Entries on target coordinates:

-.-.-

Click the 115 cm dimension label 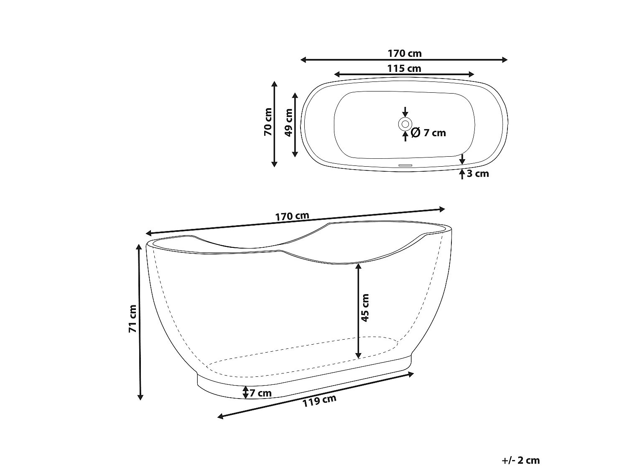tap(404, 69)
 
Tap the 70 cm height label tap(268, 122)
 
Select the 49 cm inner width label tap(289, 123)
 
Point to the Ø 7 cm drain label tap(428, 133)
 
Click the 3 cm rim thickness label tap(478, 173)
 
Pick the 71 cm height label tap(133, 319)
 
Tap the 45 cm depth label tap(365, 308)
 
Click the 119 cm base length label tap(319, 401)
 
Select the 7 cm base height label tap(260, 393)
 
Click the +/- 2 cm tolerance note tap(520, 460)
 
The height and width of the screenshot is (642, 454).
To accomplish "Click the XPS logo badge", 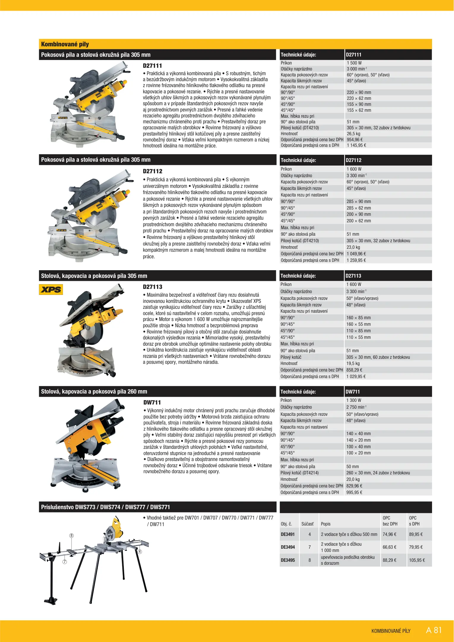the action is [x=51, y=289].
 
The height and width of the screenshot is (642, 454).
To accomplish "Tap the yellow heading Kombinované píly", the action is [x=65, y=44].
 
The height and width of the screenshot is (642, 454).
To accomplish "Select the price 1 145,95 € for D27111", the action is [x=356, y=145].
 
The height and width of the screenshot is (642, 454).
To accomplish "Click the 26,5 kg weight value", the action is [x=353, y=134].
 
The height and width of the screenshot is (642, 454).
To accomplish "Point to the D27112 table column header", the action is [x=353, y=160].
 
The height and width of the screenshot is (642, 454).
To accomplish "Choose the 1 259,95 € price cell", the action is [x=356, y=260].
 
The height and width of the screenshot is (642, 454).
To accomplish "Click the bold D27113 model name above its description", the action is [x=152, y=287].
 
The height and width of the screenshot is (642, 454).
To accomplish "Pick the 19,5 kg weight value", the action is [x=353, y=364].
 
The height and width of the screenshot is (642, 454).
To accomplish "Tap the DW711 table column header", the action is [x=352, y=392].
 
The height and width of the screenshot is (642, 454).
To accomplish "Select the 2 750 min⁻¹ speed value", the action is [x=356, y=407].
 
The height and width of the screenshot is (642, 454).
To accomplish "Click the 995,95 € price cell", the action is [x=354, y=492].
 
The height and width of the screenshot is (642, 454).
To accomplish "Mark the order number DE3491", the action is [x=288, y=534].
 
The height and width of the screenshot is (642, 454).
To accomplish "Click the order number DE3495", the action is [x=288, y=560].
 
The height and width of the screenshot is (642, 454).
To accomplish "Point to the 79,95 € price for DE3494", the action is [x=416, y=547].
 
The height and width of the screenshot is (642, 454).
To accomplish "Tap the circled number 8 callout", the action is [x=71, y=536].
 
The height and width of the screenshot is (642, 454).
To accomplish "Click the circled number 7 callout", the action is [x=64, y=562].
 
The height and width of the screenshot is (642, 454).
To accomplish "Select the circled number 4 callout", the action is [x=140, y=552].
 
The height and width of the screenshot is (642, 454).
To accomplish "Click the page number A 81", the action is [x=434, y=630].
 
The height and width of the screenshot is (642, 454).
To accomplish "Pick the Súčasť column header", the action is [x=307, y=524].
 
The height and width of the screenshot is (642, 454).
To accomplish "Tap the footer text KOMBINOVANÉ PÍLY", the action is [x=391, y=631].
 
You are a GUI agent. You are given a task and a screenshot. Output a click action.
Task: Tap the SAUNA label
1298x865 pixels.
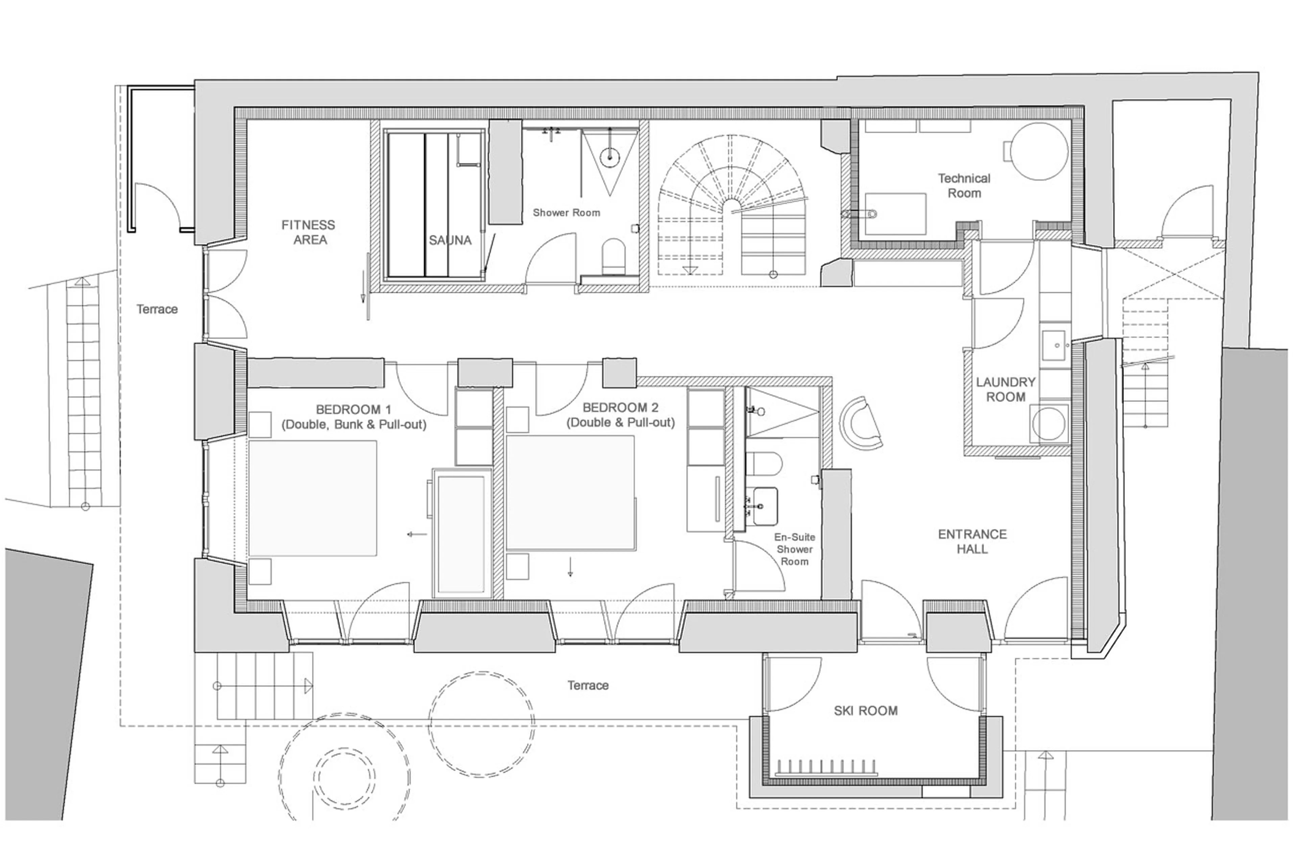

-.-.-

▸ Problem requirements: Filter the lines above, keeping every one that contains the word "Pick".

▸ Response:
Pick the 71 cm height label tap(133, 319)
To accomplish "Pick the 19,5 kg weight value", the action is [x=353, y=364].
To accomplish "Pick the Súčasť column header", the action is [x=307, y=524].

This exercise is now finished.